Lundi, Etats-Unis, Royaume-Uni et France ont réaffirmé cet engagement dans une déclaration commune, réaffirmant qu'"une guerre nucléaire ne peut pas être gagnée et ne doit jamais avoir lieu". Mais les trois puissances nucléaires ont également pointé du doigt la Russie, l'appelant à respecter ses engagements internationaux. "Suite à l'agression non provoquée et illégale de la Russie contre l'Ukraine, nous appelons la Russie à cesser sa rhétorique nucléaire et son attitude irresponsable et dangereuse", ont-ils ajouté.

Biden presse la Russie et la Chine sur le contrôle des armements nucléaires

Le président américain Joe Biden a de son côté appelé la Russie et la Chine à entamer des pourparlers sur le contrôle des armements nucléaires.
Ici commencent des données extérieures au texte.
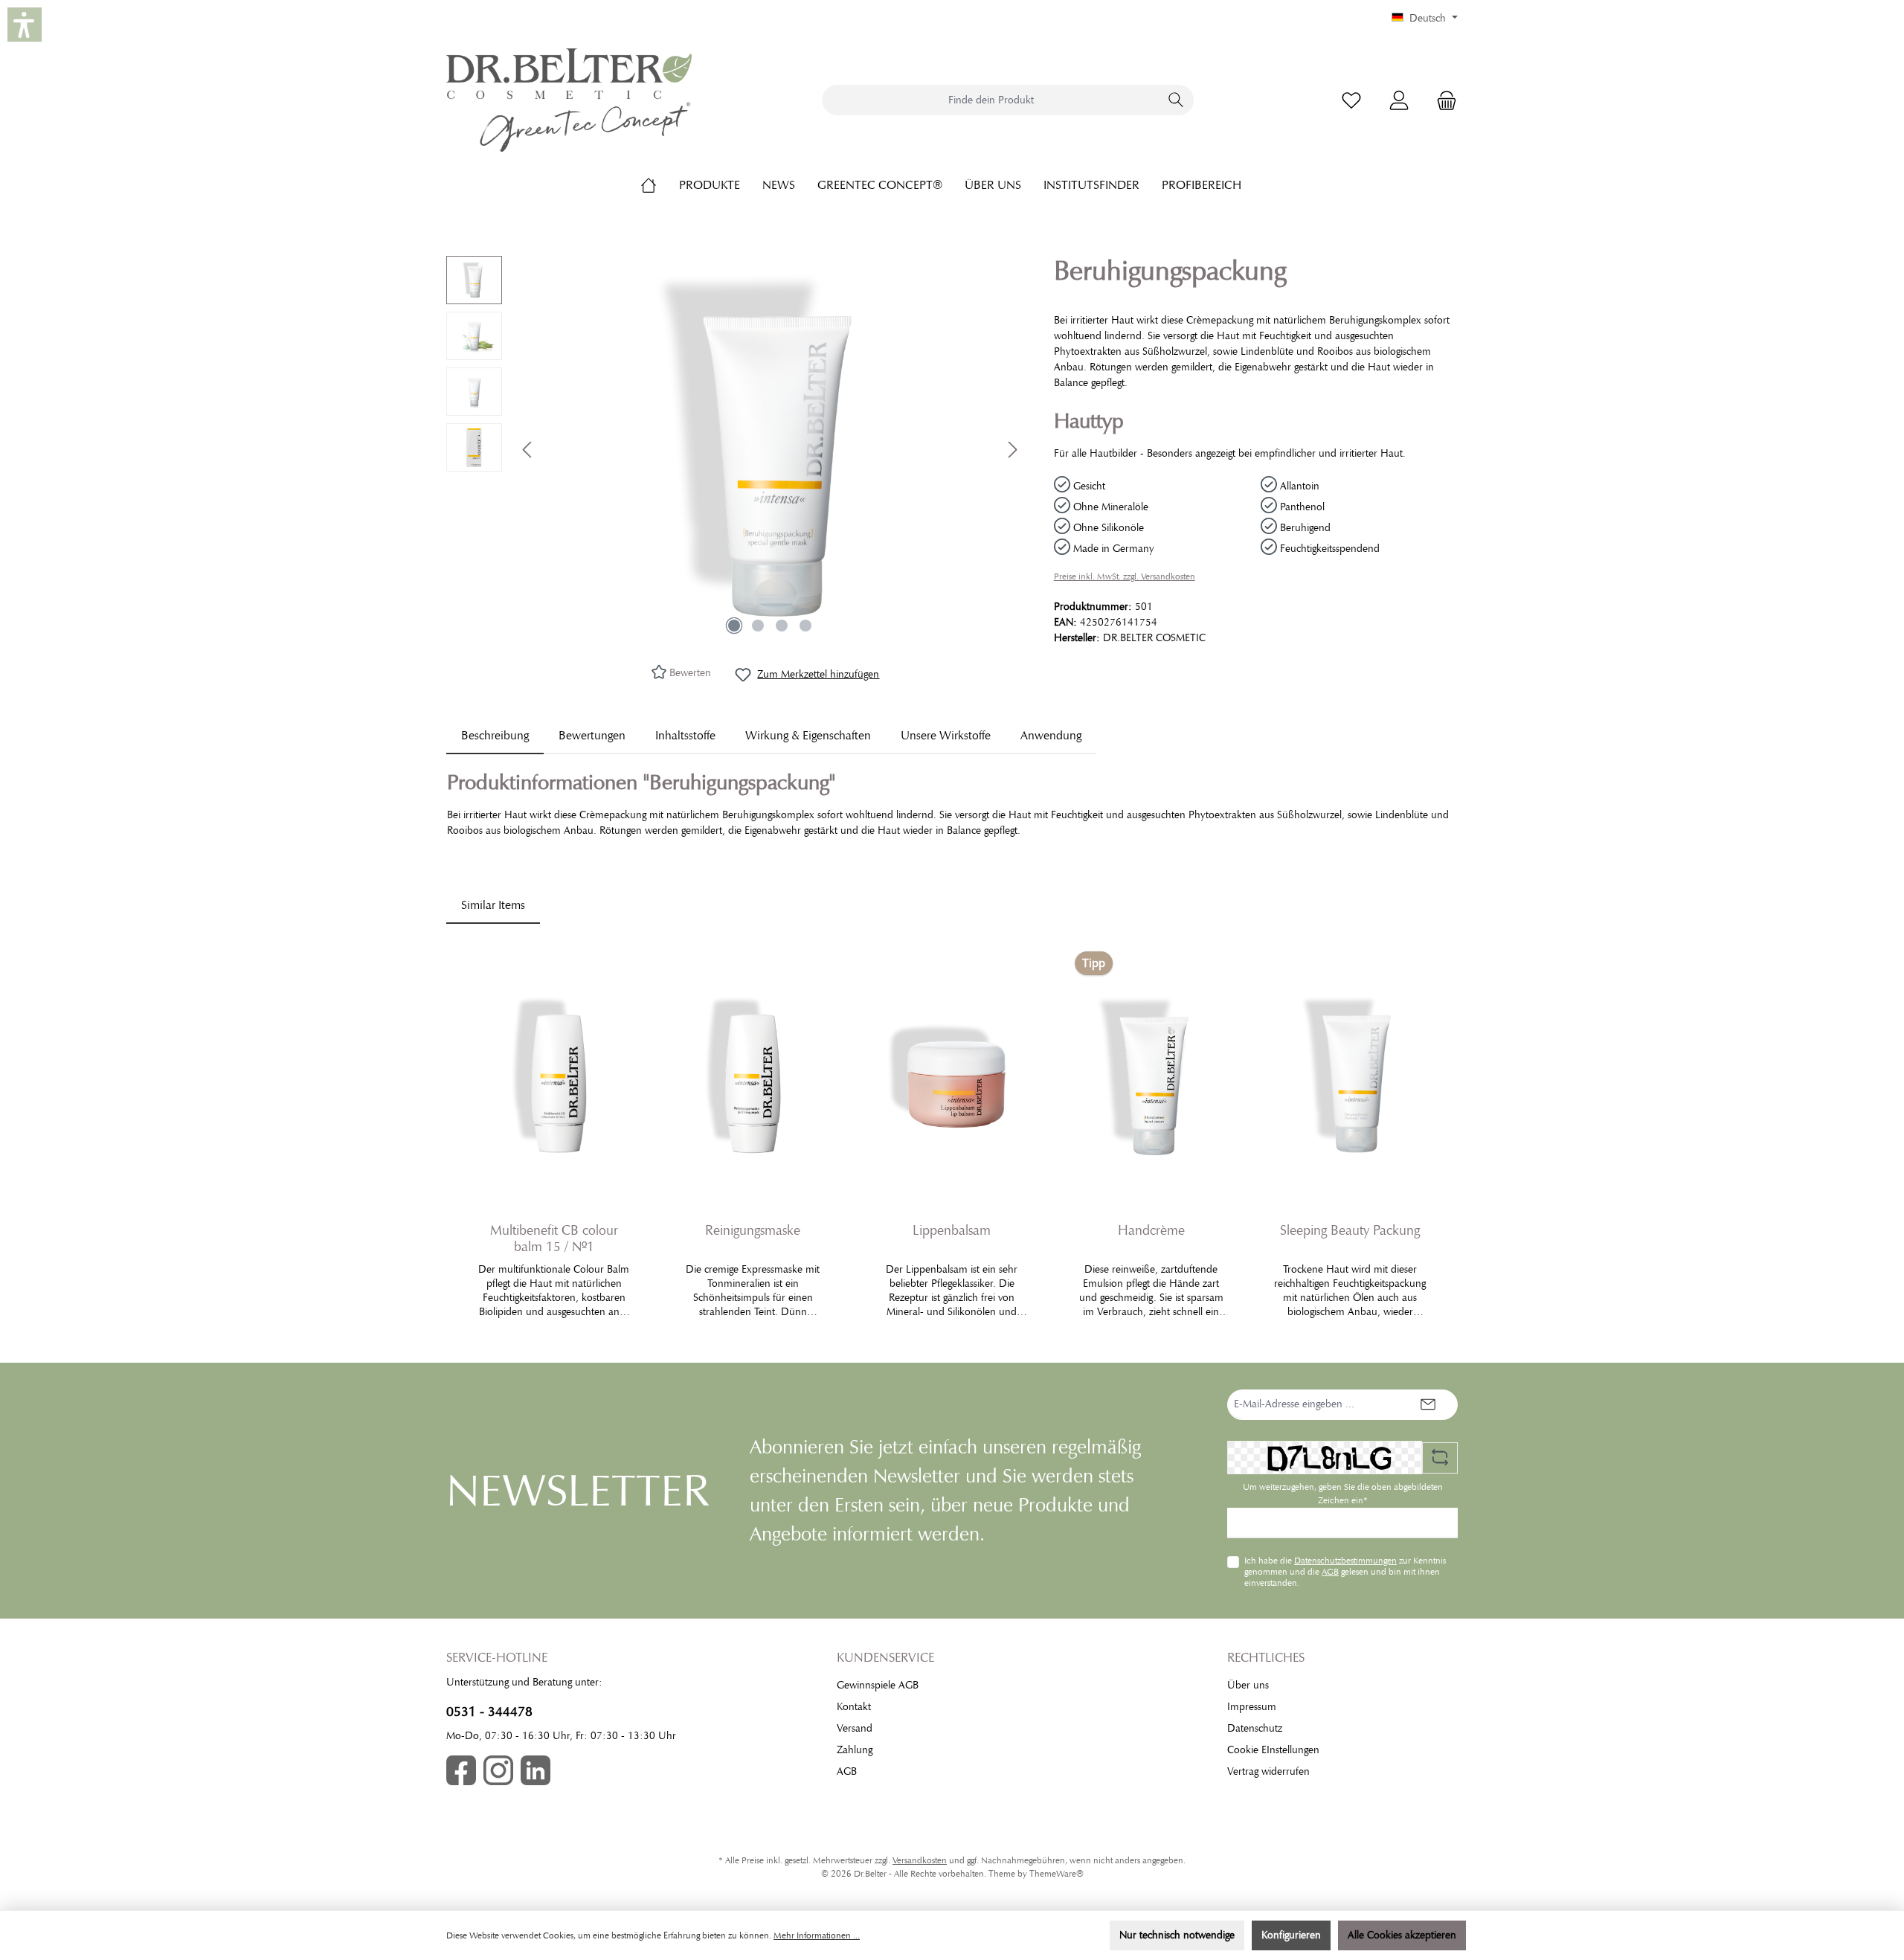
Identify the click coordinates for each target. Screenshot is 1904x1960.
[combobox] (991, 100)
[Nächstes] (1012, 449)
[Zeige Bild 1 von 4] (734, 626)
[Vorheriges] (528, 449)
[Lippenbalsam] (952, 1076)
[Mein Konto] (1399, 100)
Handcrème (1151, 1230)
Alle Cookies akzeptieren (1402, 1935)
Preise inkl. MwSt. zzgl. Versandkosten (1124, 576)
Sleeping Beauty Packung (1350, 1230)
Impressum (1251, 1706)
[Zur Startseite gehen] (569, 100)
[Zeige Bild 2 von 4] (758, 626)
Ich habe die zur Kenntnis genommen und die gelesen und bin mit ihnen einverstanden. (1345, 1571)
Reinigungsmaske (752, 1230)
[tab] (495, 735)
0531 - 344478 (489, 1711)
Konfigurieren (1291, 1935)
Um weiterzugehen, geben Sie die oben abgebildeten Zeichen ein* (1343, 1493)
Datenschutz (1254, 1728)
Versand (854, 1728)
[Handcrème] (1151, 1076)
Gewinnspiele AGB (878, 1685)
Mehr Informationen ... (817, 1935)
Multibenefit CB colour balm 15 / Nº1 (554, 1238)
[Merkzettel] (1351, 100)
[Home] (659, 185)
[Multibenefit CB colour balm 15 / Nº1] (554, 1076)
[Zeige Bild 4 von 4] (805, 626)
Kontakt (854, 1706)
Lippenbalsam (952, 1230)
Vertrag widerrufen (1268, 1771)
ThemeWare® (1056, 1874)
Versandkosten (919, 1860)
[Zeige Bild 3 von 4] (782, 626)
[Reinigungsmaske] (753, 1076)
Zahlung (854, 1750)
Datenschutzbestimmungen (1345, 1561)
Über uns (1248, 1685)
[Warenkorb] (1442, 100)
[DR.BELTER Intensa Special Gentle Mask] (769, 449)
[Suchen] (1176, 100)
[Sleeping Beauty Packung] (1349, 1076)
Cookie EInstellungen (1273, 1750)
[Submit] (1428, 1404)
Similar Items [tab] (493, 905)
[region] (735, 449)
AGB (1330, 1572)
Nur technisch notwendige (1177, 1935)
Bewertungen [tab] (592, 735)
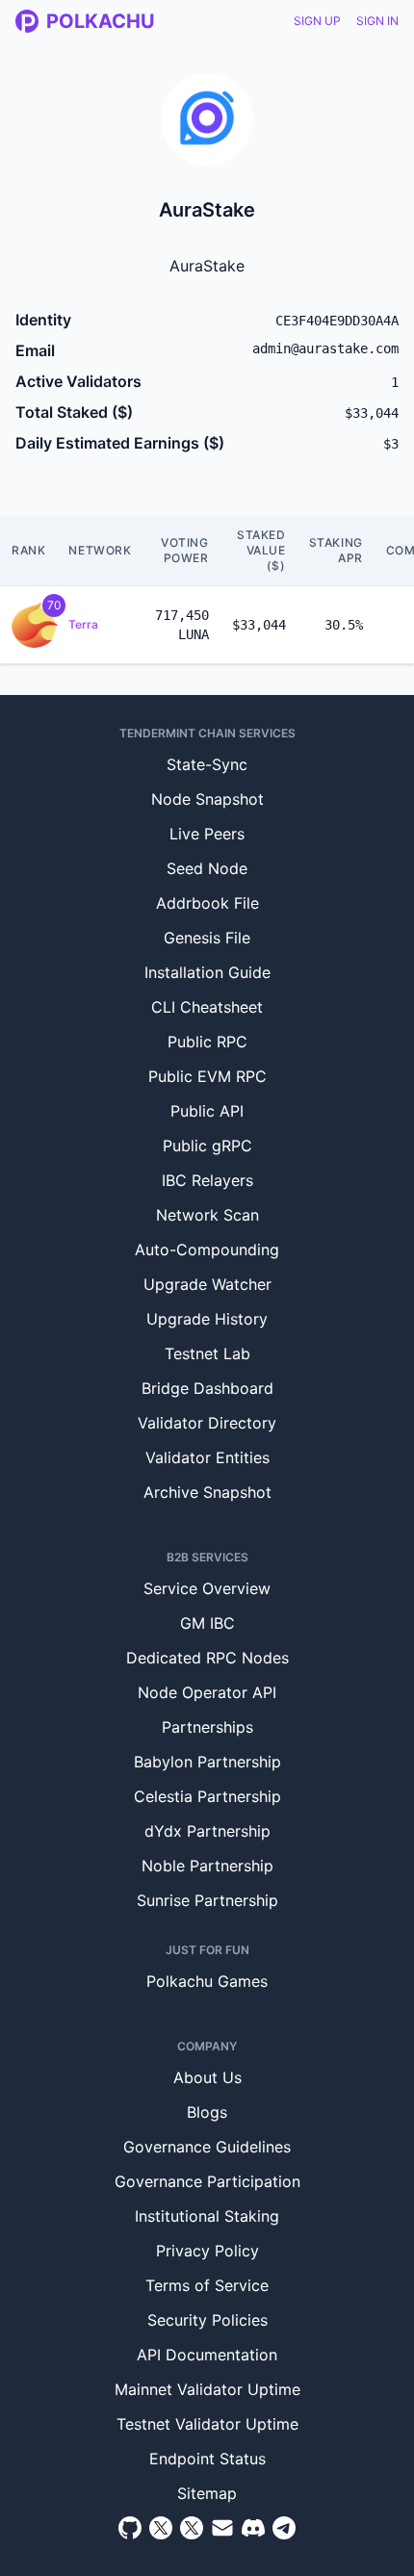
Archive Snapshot (207, 1492)
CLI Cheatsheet (207, 1007)
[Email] (222, 2527)
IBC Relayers (207, 1180)
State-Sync (207, 764)
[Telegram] (284, 2527)
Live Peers (207, 833)
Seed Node (207, 868)
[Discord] (253, 2527)
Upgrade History (207, 1318)
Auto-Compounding (207, 1249)
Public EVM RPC (207, 1076)
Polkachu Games (207, 1981)
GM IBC (207, 1623)
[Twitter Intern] (191, 2527)
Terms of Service (207, 2285)
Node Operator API (207, 1692)
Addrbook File (207, 903)
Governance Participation (207, 2181)
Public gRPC (207, 1145)
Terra (83, 624)
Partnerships (207, 1727)
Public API (207, 1111)
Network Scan (207, 1214)
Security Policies (207, 2320)
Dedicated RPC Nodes (207, 1657)
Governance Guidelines (207, 2146)
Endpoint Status (207, 2458)
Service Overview (207, 1588)
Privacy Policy (207, 2250)
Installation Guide (207, 972)
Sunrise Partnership (207, 1900)
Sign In (377, 20)
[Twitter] (160, 2527)
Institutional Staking (207, 2216)
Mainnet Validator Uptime (207, 2389)
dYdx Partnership (207, 1831)
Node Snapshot (207, 799)
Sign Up (317, 20)
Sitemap (207, 2493)
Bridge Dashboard (207, 1388)
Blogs (207, 2112)
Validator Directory (207, 1422)
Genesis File (207, 937)
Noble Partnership (207, 1865)
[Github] (130, 2527)
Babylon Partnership (207, 1761)
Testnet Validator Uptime (207, 2424)
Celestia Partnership (207, 1796)
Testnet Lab (207, 1353)
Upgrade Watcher (207, 1284)
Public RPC (207, 1041)
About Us (207, 2077)
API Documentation (207, 2354)
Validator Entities (207, 1457)
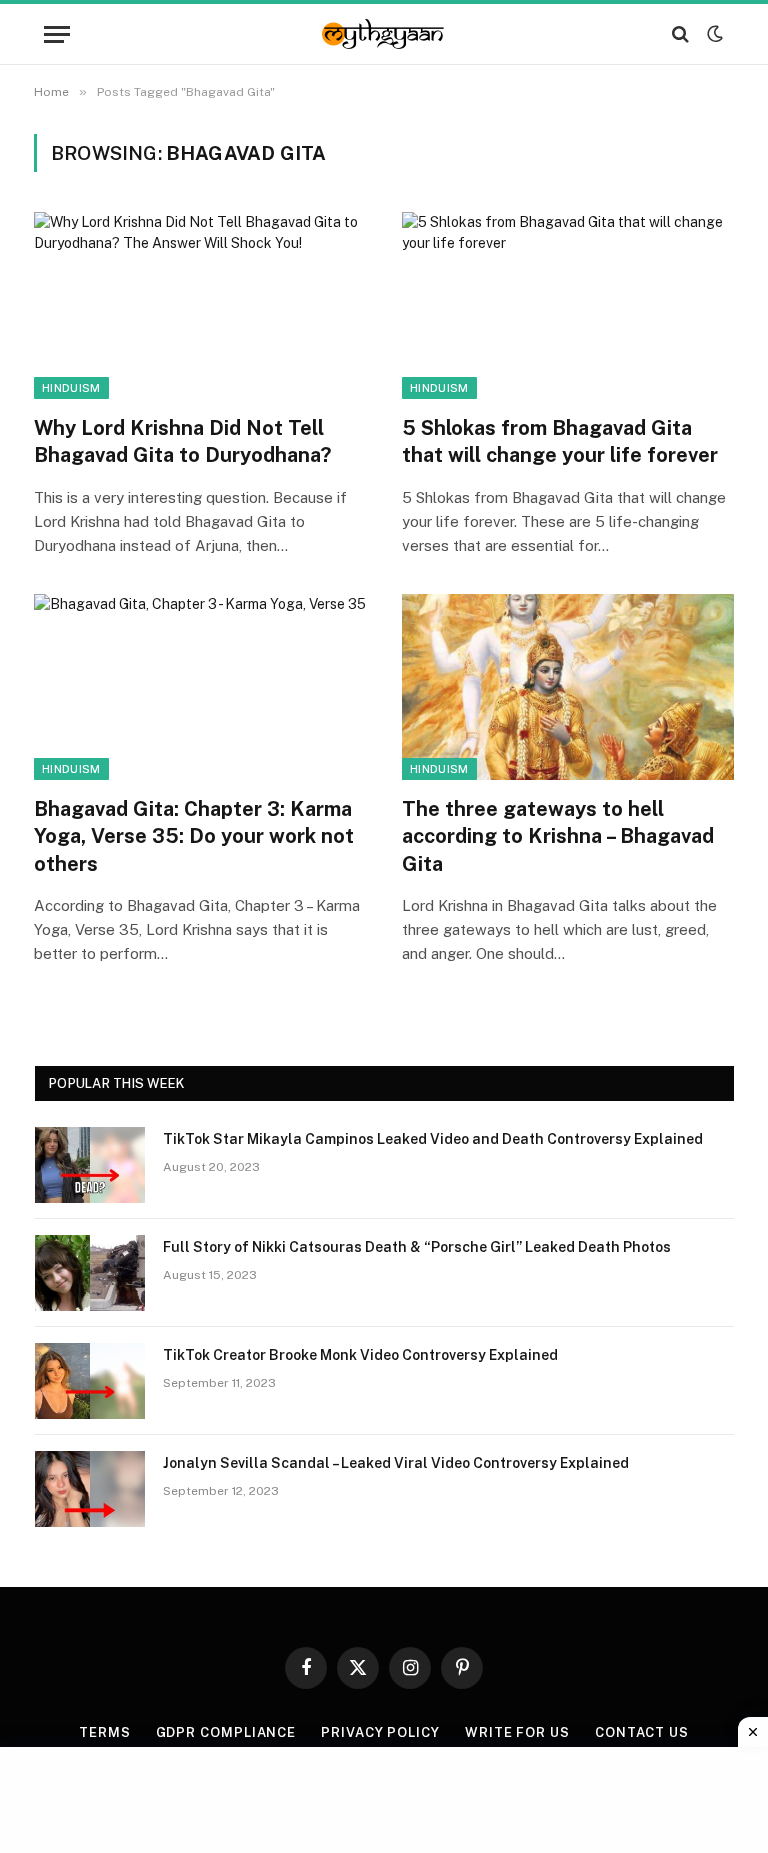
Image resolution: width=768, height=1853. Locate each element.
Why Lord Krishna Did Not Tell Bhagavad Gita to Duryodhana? (182, 441)
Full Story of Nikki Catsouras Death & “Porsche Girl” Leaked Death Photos (417, 1247)
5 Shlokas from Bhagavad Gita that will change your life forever (560, 441)
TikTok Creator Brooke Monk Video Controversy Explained (360, 1355)
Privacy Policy (380, 1732)
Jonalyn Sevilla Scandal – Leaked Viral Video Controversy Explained (396, 1463)
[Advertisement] (384, 1797)
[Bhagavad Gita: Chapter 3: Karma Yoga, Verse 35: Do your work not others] (200, 687)
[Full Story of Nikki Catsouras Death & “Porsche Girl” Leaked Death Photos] (90, 1273)
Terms (105, 1732)
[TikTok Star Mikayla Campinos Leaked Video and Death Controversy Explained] (90, 1165)
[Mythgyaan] (384, 34)
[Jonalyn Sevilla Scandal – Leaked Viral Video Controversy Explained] (90, 1489)
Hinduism (71, 388)
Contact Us (642, 1732)
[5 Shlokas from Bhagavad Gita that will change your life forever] (568, 305)
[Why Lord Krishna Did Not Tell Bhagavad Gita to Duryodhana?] (200, 305)
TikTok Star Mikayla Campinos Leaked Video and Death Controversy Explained (433, 1139)
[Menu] (57, 34)
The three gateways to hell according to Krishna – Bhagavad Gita (558, 836)
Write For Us (517, 1732)
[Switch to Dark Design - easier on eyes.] (713, 34)
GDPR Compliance (226, 1732)
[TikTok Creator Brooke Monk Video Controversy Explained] (90, 1381)
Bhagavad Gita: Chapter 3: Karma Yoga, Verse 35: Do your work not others (194, 836)
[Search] (680, 34)
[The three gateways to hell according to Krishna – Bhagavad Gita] (568, 687)
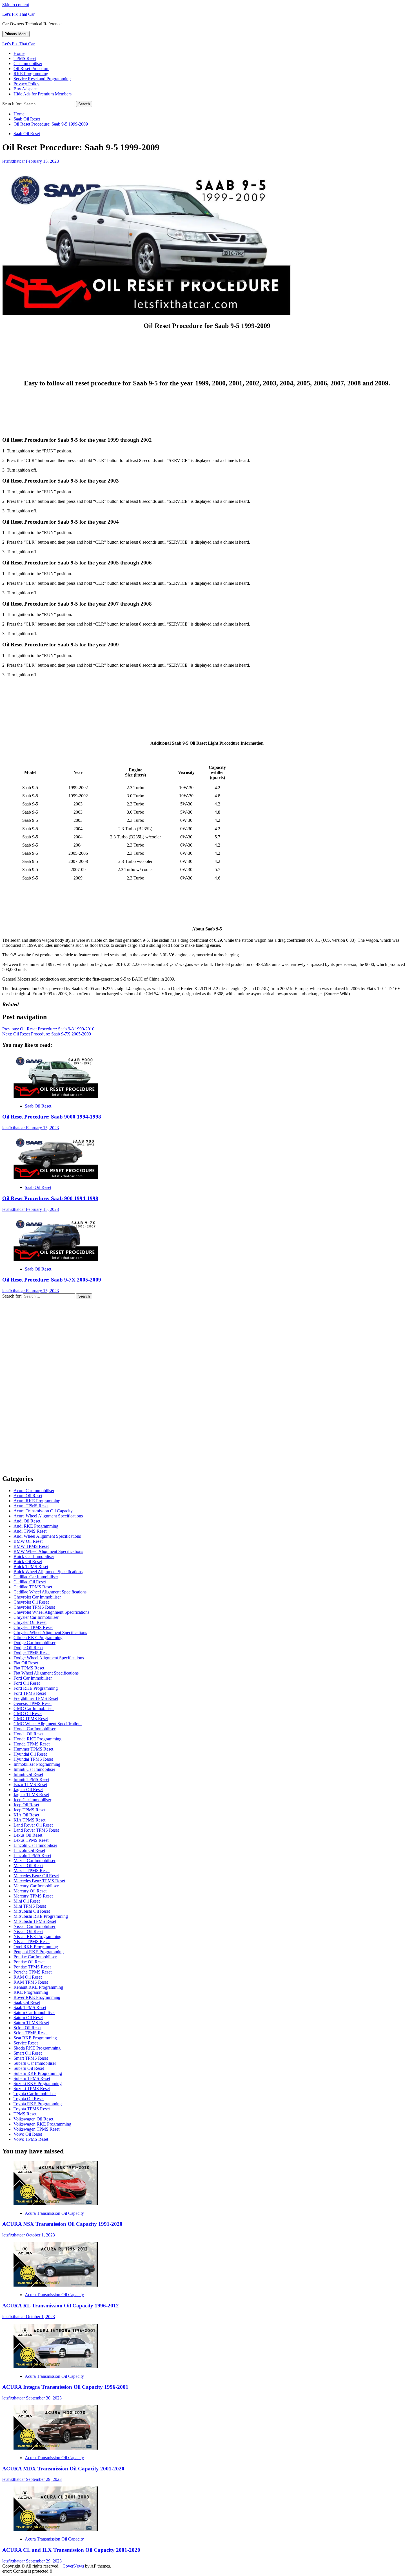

Il a réitéré que son administration était prête à "négocier rapidement" un remplacement de New START, le traité plafonnant les forces nucléaires intercontinentales aux Etats-Unis et en Russie, qui doit expirer en 2026.

Le TNP, dont les parties examinent le fonctionnement tous les cinq ans, vise à empêcher la propagation des armes nucléaires, favoriser un désarmement complet et promouvoir la coopération pour l'utilisation pacifique de l'énergie nucléaire. Mais lors de la dernière conférence d'examen en 2015, les parties n'avaient pas pu parvenir à un accord sur les questions de fond.

"Le monde ne peut pas être en sécurité tant qu'un pays aura des armes nucléaires", s'est inquiétée Beatrice Fihn, directrice exécutive de la Campagne internationale pour abolir les armes nucléaires (ICAN), présente à New York pour l'occasion. "Le TNP reconnait cela. Et les parties doivent maintenant agir".